Figure 3: Évolution du nombre de patients par groupes d’âge, cardiologie, LAMal, CH, mois 01-12, années 2017-2021, collecte de données propres aux médecins (centres de confiance)
© FMH
Figure 4: Coûts TARMED par personne, cardiologie, LAMal, CH, mois 01-07, 2013-2022, collecte de données propre aux médecins (centres de confiance)
© FMH

Résumé et tendance

En 2021, l’augmentation du nombre de personnes prises en charge en cardiologie s’est révélée supérieure à la moyenne; et cela, sans augmentation du nombre de prestataires ni des coûts par personne. L’avenir nous dira si cette situation s’explique à court terme uniquement par la pandémie (manifestations de maladies cardiologiques spécifiques au COVID-19, crainte des effets indésirables de la vaccination) ou si une tendance se dessine ici dans les soins médicaux spécialisés (besoin de contrôle, conscience de la santé, démographie, pratique d’orientation, insécurité, etc.).

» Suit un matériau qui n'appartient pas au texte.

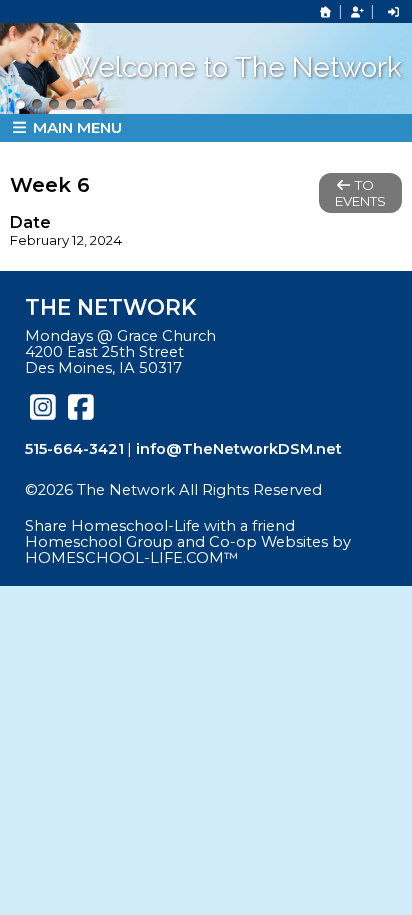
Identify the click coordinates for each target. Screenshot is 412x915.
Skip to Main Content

Un nombre étonnamment élevé de jeunes adultes

La pandémie accentue une tendance déjà perceptible depuis quelques années: un nombre étonnamment élevé de jeunes adultes consultent un cabinet de cardiologie. Si l’augmentation du nombre de patients était jusqu’à présent proportionnelle à leur âge (le taux de croissance étant plus élevé chez les personnes plus âgées), on observe un changement depuis 2018. Le taux de croissance relatif aux personnes de 15 à 44 ans dépasse celui des tranches d’âges de 45 à 54 ans et de 65 à 74 ans.
Groupes d’âge 0 à 14 ans
Contrairement à la médecine pour adultes, la couverture ambulatoire assurée par les cabinets médicaux de cardiologie s’avère insuffisante en ce qui concerne la population pédiatrique de ≤14 ans, car ce sont principalement les hôpitaux qui dispensent la médecine pédiatrique spécialisée. Néanmoins, les tendances sont généralement similaires. Les représentants de la cardiologie pédiatrique des hôpitaux et des cabinets médicaux font état notamment d’une augmentation du nombre de patients chez qui une maladie cardiaque a été exclue après une infection au COVID-19 et dont les symptômes consistent en une diminution de la performance / dyspnée d’effort, ou en des palpitations / douleurs thoraciques. Chez ces patients pédiatriques, on retrouve généralement des résultats cardiaques normaux et une symptomatologie passagère, hormis les très rares cas de PIMSTS (paediatric inflammatory multisystem syndrome temporally related to SARSCOV2), syndrome qui peut s’accompagner de graves symptômes généraux et d’une atteinte cardiaque.
2 Basé sur l’évolution 2013-2022 du nombre de patients, collecte de données propre aux médecins, extrapolation à la Suisse entière au moyen de la statistique médicale de la FMH.